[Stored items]
::::

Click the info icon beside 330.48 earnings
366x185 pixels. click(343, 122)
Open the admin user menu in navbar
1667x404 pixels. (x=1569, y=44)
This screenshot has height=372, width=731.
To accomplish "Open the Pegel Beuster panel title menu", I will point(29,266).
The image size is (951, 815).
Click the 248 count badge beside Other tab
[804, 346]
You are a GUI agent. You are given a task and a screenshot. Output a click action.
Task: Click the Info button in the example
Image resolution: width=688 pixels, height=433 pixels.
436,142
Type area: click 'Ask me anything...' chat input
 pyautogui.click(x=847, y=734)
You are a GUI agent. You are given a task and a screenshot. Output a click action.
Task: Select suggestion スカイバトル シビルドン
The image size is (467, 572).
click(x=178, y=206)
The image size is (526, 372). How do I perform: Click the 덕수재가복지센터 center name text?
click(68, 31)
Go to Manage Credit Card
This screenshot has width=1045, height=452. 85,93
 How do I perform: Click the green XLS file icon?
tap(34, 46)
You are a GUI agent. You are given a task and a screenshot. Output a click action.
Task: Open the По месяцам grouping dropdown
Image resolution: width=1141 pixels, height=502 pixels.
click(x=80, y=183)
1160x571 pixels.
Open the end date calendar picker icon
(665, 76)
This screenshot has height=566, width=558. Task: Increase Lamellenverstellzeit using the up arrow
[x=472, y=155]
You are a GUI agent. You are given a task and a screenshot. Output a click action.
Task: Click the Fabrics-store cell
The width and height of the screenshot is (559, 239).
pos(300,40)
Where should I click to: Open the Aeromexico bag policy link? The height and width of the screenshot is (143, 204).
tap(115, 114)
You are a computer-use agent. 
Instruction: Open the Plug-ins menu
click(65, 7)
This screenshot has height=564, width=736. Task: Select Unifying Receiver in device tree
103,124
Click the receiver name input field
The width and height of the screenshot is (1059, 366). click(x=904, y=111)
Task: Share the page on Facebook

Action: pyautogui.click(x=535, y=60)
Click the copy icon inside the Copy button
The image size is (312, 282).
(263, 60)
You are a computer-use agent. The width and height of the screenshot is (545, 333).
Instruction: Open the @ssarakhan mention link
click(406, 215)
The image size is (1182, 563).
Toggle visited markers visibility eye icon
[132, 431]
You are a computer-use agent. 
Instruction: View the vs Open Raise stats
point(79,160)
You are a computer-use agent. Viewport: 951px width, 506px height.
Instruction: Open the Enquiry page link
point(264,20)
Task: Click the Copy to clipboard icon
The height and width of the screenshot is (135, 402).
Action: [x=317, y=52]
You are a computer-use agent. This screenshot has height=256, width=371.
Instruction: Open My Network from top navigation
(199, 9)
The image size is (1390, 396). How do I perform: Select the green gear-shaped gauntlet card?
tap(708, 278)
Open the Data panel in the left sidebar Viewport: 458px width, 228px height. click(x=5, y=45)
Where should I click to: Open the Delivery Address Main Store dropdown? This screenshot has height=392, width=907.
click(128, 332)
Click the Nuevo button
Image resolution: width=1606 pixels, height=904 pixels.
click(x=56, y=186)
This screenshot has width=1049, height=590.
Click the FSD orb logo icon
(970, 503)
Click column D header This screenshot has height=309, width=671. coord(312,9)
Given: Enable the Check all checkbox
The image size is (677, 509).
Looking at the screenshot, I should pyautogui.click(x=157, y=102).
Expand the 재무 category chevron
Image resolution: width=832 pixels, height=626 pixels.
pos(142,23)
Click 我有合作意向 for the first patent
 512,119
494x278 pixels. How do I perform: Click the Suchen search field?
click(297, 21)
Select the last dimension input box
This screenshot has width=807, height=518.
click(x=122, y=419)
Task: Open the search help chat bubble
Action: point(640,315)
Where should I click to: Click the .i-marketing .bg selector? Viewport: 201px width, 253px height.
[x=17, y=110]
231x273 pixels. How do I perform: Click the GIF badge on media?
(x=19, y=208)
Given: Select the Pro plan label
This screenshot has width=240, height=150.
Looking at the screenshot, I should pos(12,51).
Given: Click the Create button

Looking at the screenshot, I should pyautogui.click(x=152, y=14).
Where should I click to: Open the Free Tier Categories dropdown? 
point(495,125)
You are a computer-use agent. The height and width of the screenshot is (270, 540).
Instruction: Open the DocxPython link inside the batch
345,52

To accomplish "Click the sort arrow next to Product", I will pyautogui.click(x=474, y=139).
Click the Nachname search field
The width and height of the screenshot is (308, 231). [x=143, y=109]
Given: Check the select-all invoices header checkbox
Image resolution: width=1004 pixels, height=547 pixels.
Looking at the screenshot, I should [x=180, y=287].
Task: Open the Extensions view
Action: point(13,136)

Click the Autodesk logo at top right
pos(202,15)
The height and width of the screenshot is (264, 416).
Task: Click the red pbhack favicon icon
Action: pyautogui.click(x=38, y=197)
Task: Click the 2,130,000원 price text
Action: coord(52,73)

::::

* **WHAT YOU SHOULD DO**
All of the data above should be set down word for word.

* **RESPONSE FOR THIS EXERCISE**
Click the info icon beside 330.48 earnings
366x185 pixels. click(343, 122)
Open the admin user menu in navbar
1667x404 pixels. (x=1569, y=44)
This screenshot has height=372, width=731.
To accomplish "Open the Pegel Beuster panel title menu", I will point(29,266).
The image size is (951, 815).
Click the 248 count badge beside Other tab
[804, 346]
You are a GUI agent. You are given a task and a screenshot. Output a click action.
Task: Click the Info button in the example
Image resolution: width=688 pixels, height=433 pixels.
436,142
Type area: click 'Ask me anything...' chat input
 pyautogui.click(x=847, y=734)
You are a GUI agent. You are given a task and a screenshot. Output a click action.
Task: Select suggestion スカイバトル シビルドン
The image size is (467, 572).
click(x=178, y=206)
The image size is (526, 372). How do I perform: Click the 덕수재가복지센터 center name text?
click(68, 31)
Go to Manage Credit Card
This screenshot has width=1045, height=452. 85,93
 How do I perform: Click the green XLS file icon?
tap(34, 46)
You are a GUI agent. You are given a task and a screenshot. Output a click action.
Task: Open the По месяцам grouping dropdown
Image resolution: width=1141 pixels, height=502 pixels.
click(x=80, y=183)
1160x571 pixels.
Open the end date calendar picker icon
(665, 76)
This screenshot has height=566, width=558. Task: Increase Lamellenverstellzeit using the up arrow
[x=472, y=155]
You are a GUI agent. You are given a task and a screenshot. Output a click action.
Task: Click the Fabrics-store cell
The width and height of the screenshot is (559, 239).
pos(300,40)
Where should I click to: Open the Aeromexico bag policy link? The height and width of the screenshot is (143, 204).
tap(115, 114)
You are a computer-use agent. 
Instruction: Open the Plug-ins menu
click(65, 7)
This screenshot has height=564, width=736. Task: Select Unifying Receiver in device tree
103,124
Click the receiver name input field
The width and height of the screenshot is (1059, 366). click(x=904, y=111)
Task: Share the page on Facebook

Action: pyautogui.click(x=535, y=60)
Click the copy icon inside the Copy button
The image size is (312, 282).
(263, 60)
You are a computer-use agent. The width and height of the screenshot is (545, 333).
Instruction: Open the @ssarakhan mention link
click(406, 215)
The image size is (1182, 563).
Toggle visited markers visibility eye icon
[132, 431]
You are a computer-use agent. 
Instruction: View the vs Open Raise stats
point(79,160)
You are a computer-use agent. Viewport: 951px width, 506px height.
Instruction: Open the Enquiry page link
point(264,20)
Task: Click the Copy to clipboard icon
The height and width of the screenshot is (135, 402).
Action: [x=317, y=52]
You are a computer-use agent. This screenshot has height=256, width=371.
Instruction: Open My Network from top navigation
(199, 9)
The image size is (1390, 396). How do I perform: Select the green gear-shaped gauntlet card?
tap(708, 278)
Open the Data panel in the left sidebar Viewport: 458px width, 228px height. click(x=5, y=45)
Where should I click to: Open the Delivery Address Main Store dropdown? This screenshot has height=392, width=907.
click(128, 332)
Click the Nuevo button
Image resolution: width=1606 pixels, height=904 pixels.
click(x=56, y=186)
This screenshot has width=1049, height=590.
Click the FSD orb logo icon
(970, 503)
Click column D header This screenshot has height=309, width=671. coord(312,9)
Given: Enable the Check all checkbox
The image size is (677, 509).
Looking at the screenshot, I should pyautogui.click(x=157, y=102).
Expand the 재무 category chevron
Image resolution: width=832 pixels, height=626 pixels.
pos(142,23)
Click 我有合作意向 for the first patent
 512,119
494x278 pixels. How do I perform: Click the Suchen search field?
click(297, 21)
Select the last dimension input box
This screenshot has width=807, height=518.
click(x=122, y=419)
Task: Open the search help chat bubble
Action: point(640,315)
Where should I click to: Click the .i-marketing .bg selector? Viewport: 201px width, 253px height.
[x=17, y=110]
231x273 pixels. How do I perform: Click the GIF badge on media?
(x=19, y=208)
Given: Select the Pro plan label
This screenshot has width=240, height=150.
Looking at the screenshot, I should pos(12,51).
Given: Click the Create button

Looking at the screenshot, I should pyautogui.click(x=152, y=14).
Where should I click to: Open the Free Tier Categories dropdown? 
point(495,125)
You are a computer-use agent. The height and width of the screenshot is (270, 540).
Instruction: Open the DocxPython link inside the batch
345,52

To accomplish "Click the sort arrow next to Product", I will pyautogui.click(x=474, y=139).
Click the Nachname search field
The width and height of the screenshot is (308, 231). [x=143, y=109]
Given: Check the select-all invoices header checkbox
Image resolution: width=1004 pixels, height=547 pixels.
Looking at the screenshot, I should [x=180, y=287].
Task: Open the Extensions view
Action: point(13,136)

Click the Autodesk logo at top right
pos(202,15)
The height and width of the screenshot is (264, 416).
Task: Click the red pbhack favicon icon
Action: pyautogui.click(x=38, y=197)
Task: Click the 2,130,000원 price text
Action: coord(52,73)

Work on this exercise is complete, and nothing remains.